Hitler’s secretary, Traudl Junge, typed out the copies of Hitler’s will. ‘I worked as fast as I could,’ Junge recalled. ‘My fingers moved mechanically and I was amazed to see I made hardly any typing errors. Bormann, Goebbels and the Führer himself kept coming in to see if I’d finished yet. They made me nervous and only delayed matters. Finally they almost tore the last sheet out of the typewriter, went back into the conference room, signed the three copies and sent them out by courier.’ One was sent to Dönitz in northern Germany. Another went to Field Marshal Ferdinand Schörner in Czechoslovakia. Impressed by his fanatical loyalty to the Nazi cause, the Führer had appointed Schörner as the new head of the German armed forces. ‘With that, Hitler’s life was really over,’ Junge continued. ‘Now he was hoping for confirmation that at least one of these documents had reached its intended destination. At any moment now, we expected the Russians to storm our bunker, so close the sounds of war seemed to be … We were trapped there and just sat waiting.’

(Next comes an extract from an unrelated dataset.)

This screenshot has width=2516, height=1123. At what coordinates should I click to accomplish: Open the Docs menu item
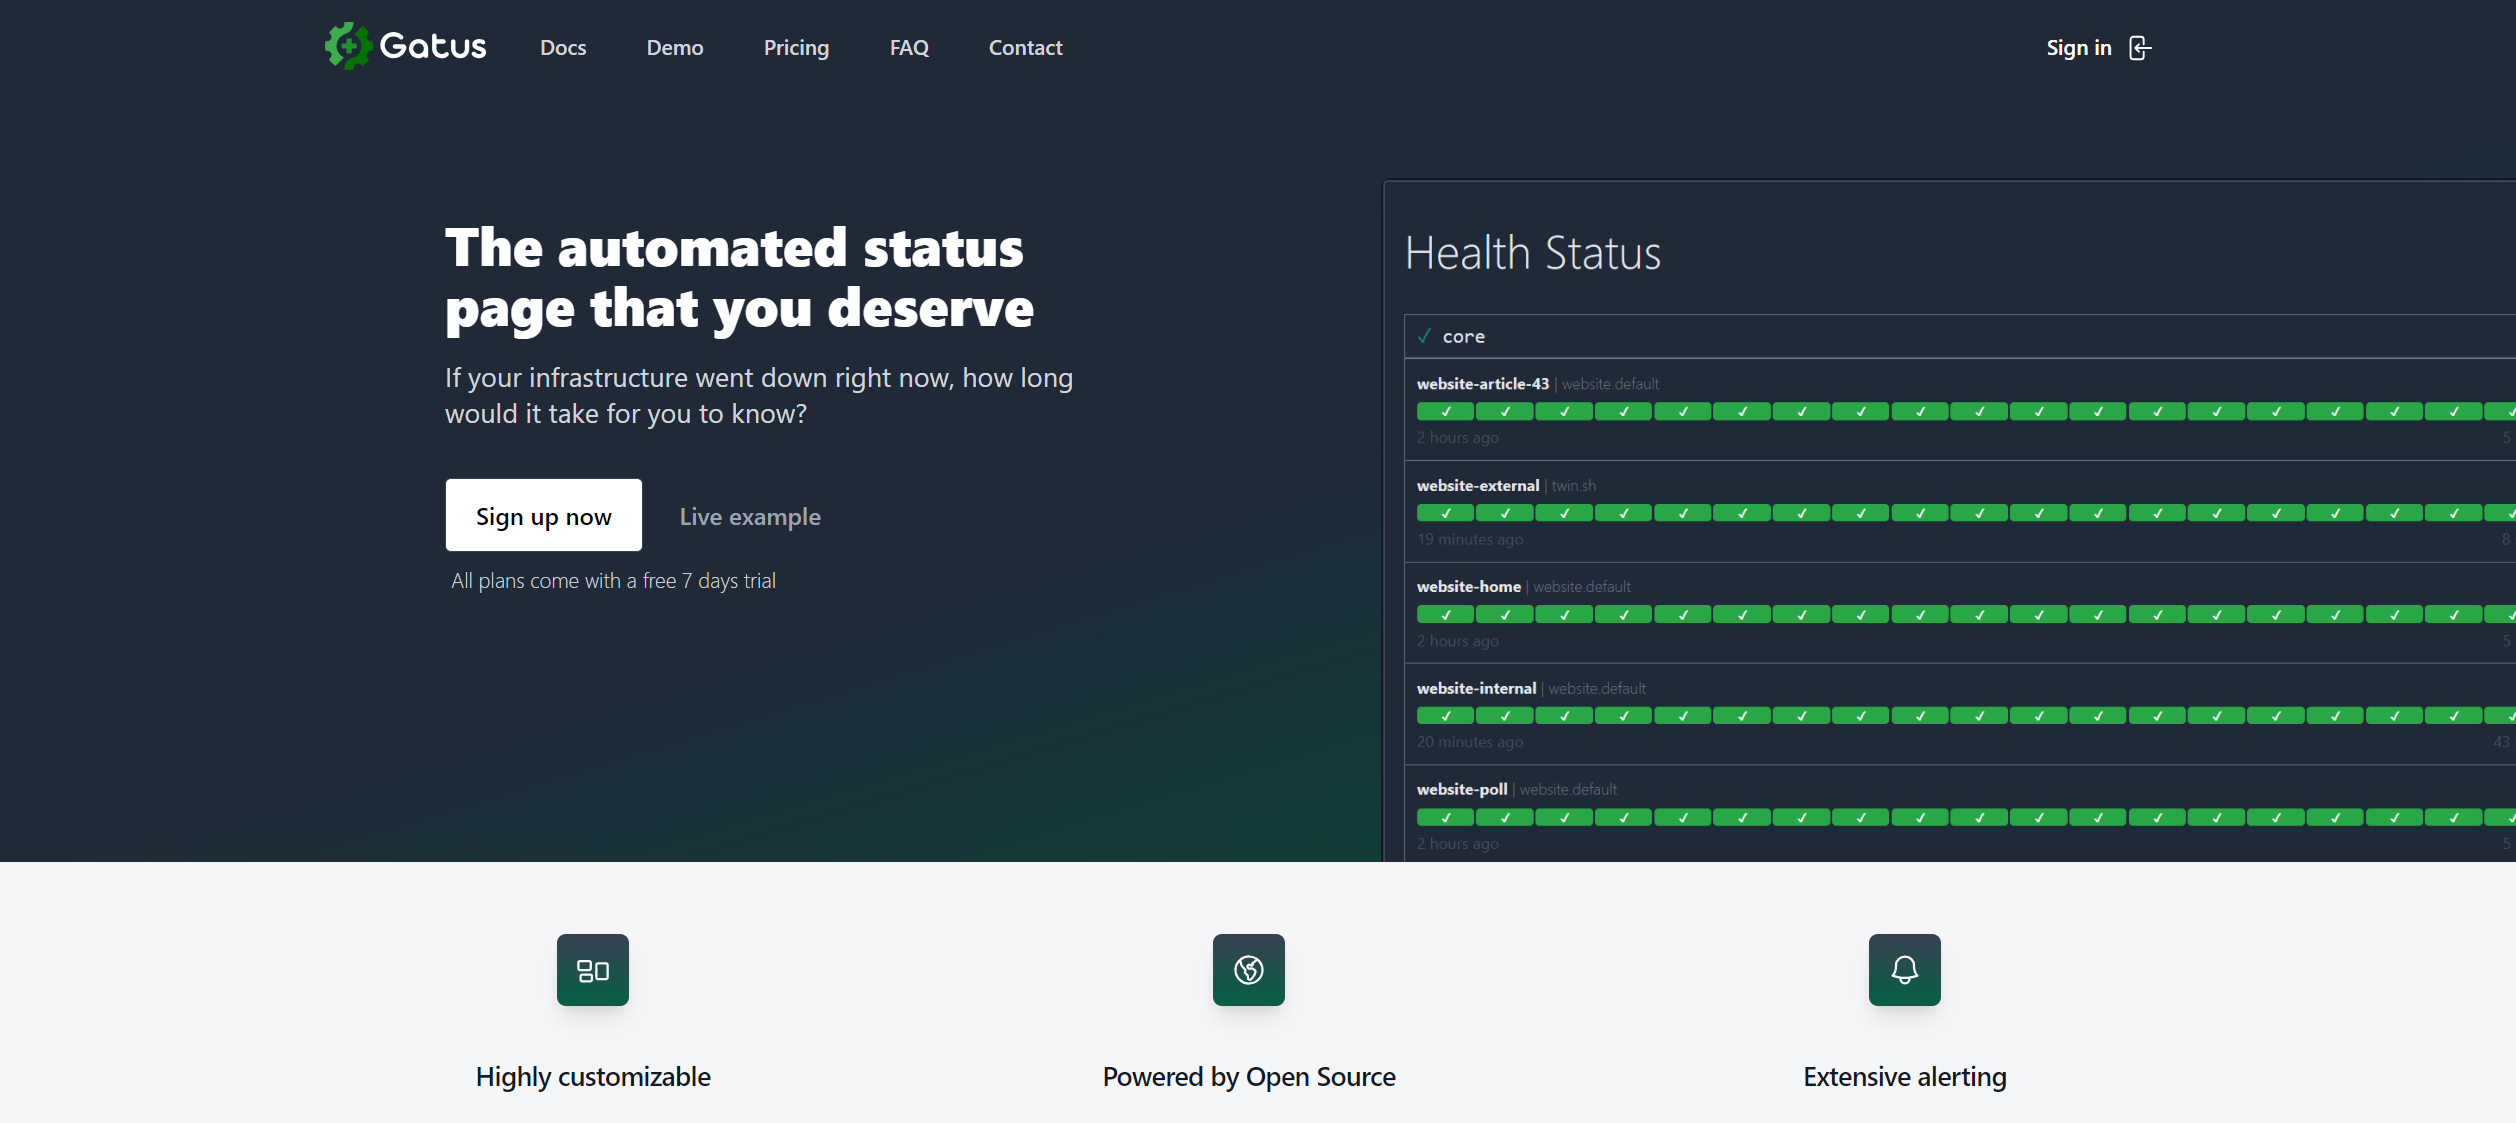[563, 48]
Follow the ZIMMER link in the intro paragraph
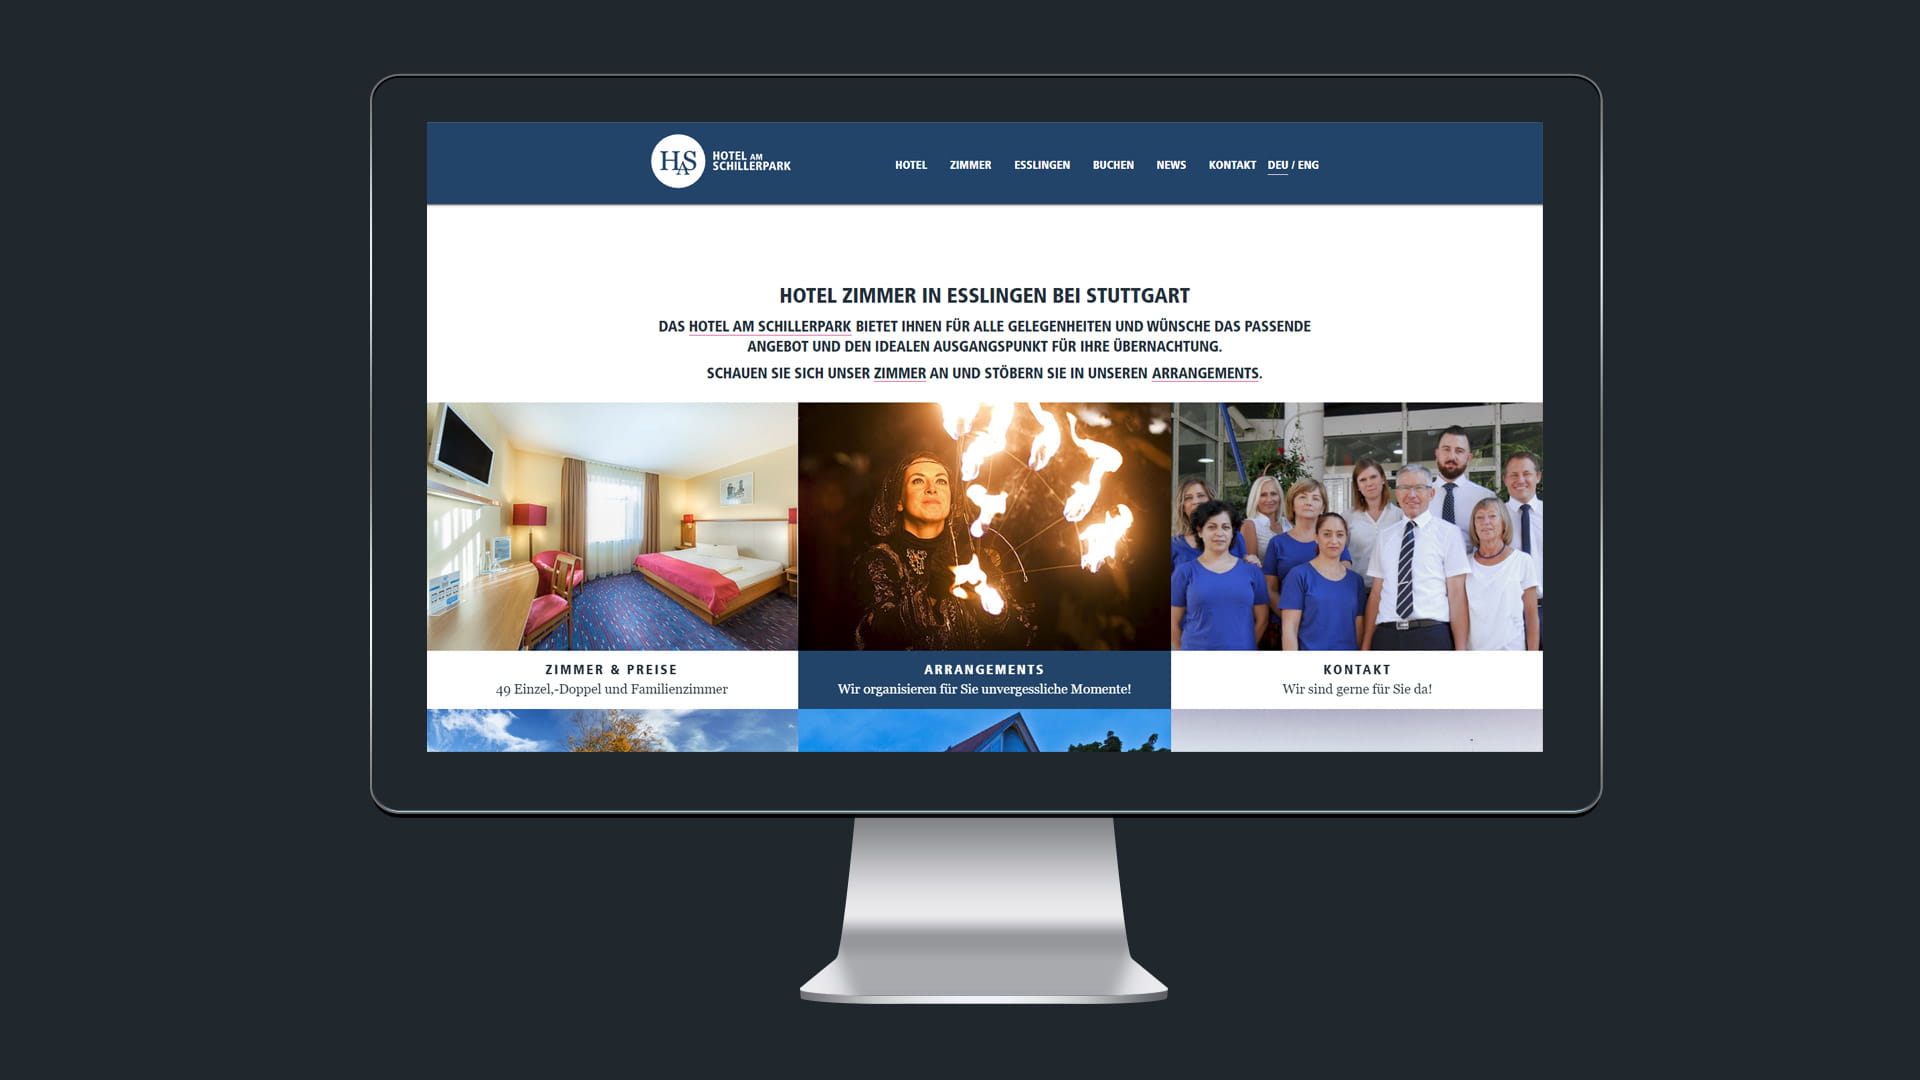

Early on 30 April news came through that General Wenck’s 12th Army was unable to make further progress and no relief of Berlin was possible. Hitler and Eva Braun both decided to commit suicide. The Führer’s preoccupation that morning was that enough gasoline be found to completely burn his corpse. The previous day he had learnt of the death of his ally, Benito Mussolini, who had been executed by Italian partisans. Mussolini’s body – and that of his mistress, Clara Petrucci – was then strung up by its heels. Hitler resolved that his own corpse would not be made a spectacle of.
‘The 30th April began like the days before it,’ Junge recalled. ‘The hours dragged slowly by … We ate lunch with Hitler. The same conversation as yesterday, the day before yesterday, for many days past: a banquet of death under the mask of cheerful composure.’ After lunch, Junge went to smoke a cigarette in the servants’ room. She was told the Führer wanted to say goodbye.